Olho para motocicletas e vejo sinônimos de liberdade: estrada, clipes da Lana Del Rey, um príncipe lindão pilotando, Uma Thurman de amarelo e eu na garupa, os cabelos loiros balançando no vento frio que me obrigariam a usar óculos de proteção. Não falo dessas motos de mototáxis da vida, não! Eu falo de motos de gente grande, gente apaixonada por estilo. Baba comigo!

Os aspectos desérticos também se associam automaticamente ao ronco do motor que escuto quando penso em motos. É como tomar a atitude de largar emprego, família, responsabilidades pra começar tudo de novo com só mais uma pessoa, no meio de lugar nenhum.




Sensação de chegar na cidade do interior como um estranho, mais pesado que um elefante por causa das sobreposições de jaquetas de couro (sintético) preto e botas de combate. Talvez uma ou duas cicatrizes no rosto pra dar um ar mais bad boy. E meu homem comigo.

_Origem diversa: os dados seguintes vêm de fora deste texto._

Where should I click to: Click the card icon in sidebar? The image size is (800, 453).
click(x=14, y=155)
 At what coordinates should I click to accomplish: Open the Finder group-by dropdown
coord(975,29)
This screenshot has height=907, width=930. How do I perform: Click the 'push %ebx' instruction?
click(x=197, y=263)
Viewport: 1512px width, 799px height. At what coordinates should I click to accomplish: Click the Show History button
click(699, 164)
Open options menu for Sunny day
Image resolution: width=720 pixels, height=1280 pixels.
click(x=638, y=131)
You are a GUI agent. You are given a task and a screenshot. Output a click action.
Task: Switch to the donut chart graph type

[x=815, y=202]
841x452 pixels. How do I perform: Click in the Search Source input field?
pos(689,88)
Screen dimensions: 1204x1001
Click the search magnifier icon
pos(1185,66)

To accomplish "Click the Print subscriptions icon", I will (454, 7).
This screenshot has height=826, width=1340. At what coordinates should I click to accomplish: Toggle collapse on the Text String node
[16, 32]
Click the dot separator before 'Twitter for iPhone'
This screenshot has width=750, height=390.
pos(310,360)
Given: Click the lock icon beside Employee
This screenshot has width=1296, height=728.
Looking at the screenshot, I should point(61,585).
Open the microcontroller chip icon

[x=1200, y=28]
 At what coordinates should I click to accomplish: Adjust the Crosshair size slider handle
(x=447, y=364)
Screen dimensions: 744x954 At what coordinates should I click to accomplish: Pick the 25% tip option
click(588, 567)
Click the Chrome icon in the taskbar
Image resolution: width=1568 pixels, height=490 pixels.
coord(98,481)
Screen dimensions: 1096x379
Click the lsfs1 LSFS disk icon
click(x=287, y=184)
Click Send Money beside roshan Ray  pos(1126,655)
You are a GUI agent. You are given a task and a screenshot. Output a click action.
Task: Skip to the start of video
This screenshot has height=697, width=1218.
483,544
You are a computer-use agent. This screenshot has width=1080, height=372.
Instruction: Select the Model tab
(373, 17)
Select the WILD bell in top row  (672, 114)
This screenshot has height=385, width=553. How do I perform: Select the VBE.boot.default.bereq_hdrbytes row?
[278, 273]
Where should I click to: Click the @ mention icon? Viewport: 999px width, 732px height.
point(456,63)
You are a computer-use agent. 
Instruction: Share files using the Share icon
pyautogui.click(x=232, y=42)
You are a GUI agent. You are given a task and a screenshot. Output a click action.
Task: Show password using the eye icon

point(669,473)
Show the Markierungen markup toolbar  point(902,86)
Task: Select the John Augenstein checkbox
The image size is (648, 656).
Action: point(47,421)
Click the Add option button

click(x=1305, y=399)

Ou noites sem dormir, parando em clareiras para praticar gouinage com o tal alguém especial, observando as estrelas sem roupas, esquentando um ao outro na nudez de espírito e corpo. Antes que o Sol nascesse, como bons vampiros do asfalto, pararíamos na primeira loja de conveniência pra pegar pizza fria e dormiríamos num motel cheio de pulgas, cercados pelas garrafas de cerveja preta que sorvemos em segundos.